MANK : la fresque passionnante et enivrante de David Fincher

Six ans après GONE GIRL, David Fincher est de retour avec son onzième long-métrage. Basé sur un scénario de son père Jack, ancien rédacteur en chef du magazine Life à San Francisco décédé en 2003, MANK revient sur l’écriture de l’un des films les plus célébrés de l’Histoire du septième art, CITIZEN KANE.
Souffrant et rongé par son alcoolisme, Herman J. Mankiewicz est contacté par Orson Welles pour écrire le script de son futur chef-d’œuvre en un temps record. Afin de dresser le portrait d’un magnat de la presse aussi fascinant qu’énigmatique, le scénariste surnommé « Mank » replonge dans ses souvenirs de l’industrie hollywoodienne. Il s’inspire grandement de William Randolph Hearst, industriel ayant fait fortune dans le secteur minier et propriétaire de nombreux journaux.

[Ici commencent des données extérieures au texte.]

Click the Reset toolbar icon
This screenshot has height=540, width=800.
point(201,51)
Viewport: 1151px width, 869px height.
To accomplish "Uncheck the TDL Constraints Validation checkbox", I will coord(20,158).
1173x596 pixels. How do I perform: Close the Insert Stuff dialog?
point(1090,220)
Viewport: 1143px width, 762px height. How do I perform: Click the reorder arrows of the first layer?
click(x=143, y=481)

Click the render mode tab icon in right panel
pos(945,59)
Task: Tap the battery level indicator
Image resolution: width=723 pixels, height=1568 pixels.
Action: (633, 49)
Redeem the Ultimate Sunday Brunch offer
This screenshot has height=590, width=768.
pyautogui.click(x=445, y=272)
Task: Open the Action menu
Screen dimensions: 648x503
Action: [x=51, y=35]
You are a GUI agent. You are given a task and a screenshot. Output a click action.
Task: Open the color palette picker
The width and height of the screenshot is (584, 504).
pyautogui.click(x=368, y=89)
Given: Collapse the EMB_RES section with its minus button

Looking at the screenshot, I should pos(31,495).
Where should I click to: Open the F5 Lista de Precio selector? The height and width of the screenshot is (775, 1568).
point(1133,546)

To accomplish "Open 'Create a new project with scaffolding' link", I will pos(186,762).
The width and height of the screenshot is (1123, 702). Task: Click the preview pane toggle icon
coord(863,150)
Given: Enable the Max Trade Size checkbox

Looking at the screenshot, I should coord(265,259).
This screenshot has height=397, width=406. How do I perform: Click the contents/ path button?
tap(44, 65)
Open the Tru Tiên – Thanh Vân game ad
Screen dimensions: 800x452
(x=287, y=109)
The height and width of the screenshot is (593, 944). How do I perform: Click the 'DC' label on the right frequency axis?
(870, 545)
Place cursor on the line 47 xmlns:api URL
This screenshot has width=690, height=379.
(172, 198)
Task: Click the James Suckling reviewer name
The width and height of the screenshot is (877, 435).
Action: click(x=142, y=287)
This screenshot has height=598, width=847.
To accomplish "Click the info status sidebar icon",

Dans le rôle d’un artiste confronté aux changements d’une époque charnière, Gary Oldman trouve un nouveau grand rôle. Après son Oscar en 2018 pour LES HEURES SOMBRES, le comédien pourrait à nouveau être l’un des favoris de la saison des récompenses. Sans chercher à grimer son acteur pourtant habitué aux transformations, David Fincher lui offre un immense terrain de jeu, le laissant naviguer entre des moments de fragilité et d’ivresse poignants, et d’autres où il fait preuve d’une incroyable force de conviction.
Le reste du casting ne démérite pas. Lily Collins, la star d’EMILY IN PARIS, est profondément attachante en soutien honnête d’un auteur éminemment doué mais sur le déclin. Tom Burke offre quant à lui une courte mais saisissante interprétation d’Orson Welles, avec lequel la ressemblance est bluffante.

Plutôt que de se concentrer sur la construction d’un monument du cinéma, David Fincher navigue dans le temps, optant pour une narration non linéaire. Cela lui permet de porter son regard sur l’âge d’or des studios, durant lequel des personnalités excentriques comme Louis B. Mayer et David O. Selznick régnaient en maître.
MANK s’intéresse notamment à une période électorale opposant un socialiste à un républicain conservateur organisée en pleine crise financière. En plus des retombées économiques désastreuses du krach boursier de 1929, le long-métrage évoque aussi la montée au pouvoir d’Adolf Hitler, qui provoque des réactions mitigées chez les puissants et les hauts pontes d’Hollywood, dont William Randolph Hearst, inconscients de la catastrophe en train de se jouer.
Face à leur manque de recul, « Mank » reste lucide malgré les vapeurs d’alcool et fait preuve d’une répartie qui devrait ravir les fans de THE SOCIAL NETWORK. David Fincher a failli tourner le film en 1998 mais l’attente valait largement le coup, tant le long-métrage est en résonnance avec l’époque actuelle. Alors que le septième art est aujourd’hui en pleine mutation, le réalisateur s’interroge sur la place des artistes qui le font vivre et qui tentent de conserver leur intégrité coûte que coûte. À l’arrivée, MANK est nettement plus qu’une simple immersion dans la naissance de CITIZEN KANE. Ce qui n’est en rien étonnant au vu des ambitions de ce cinéaste majeur.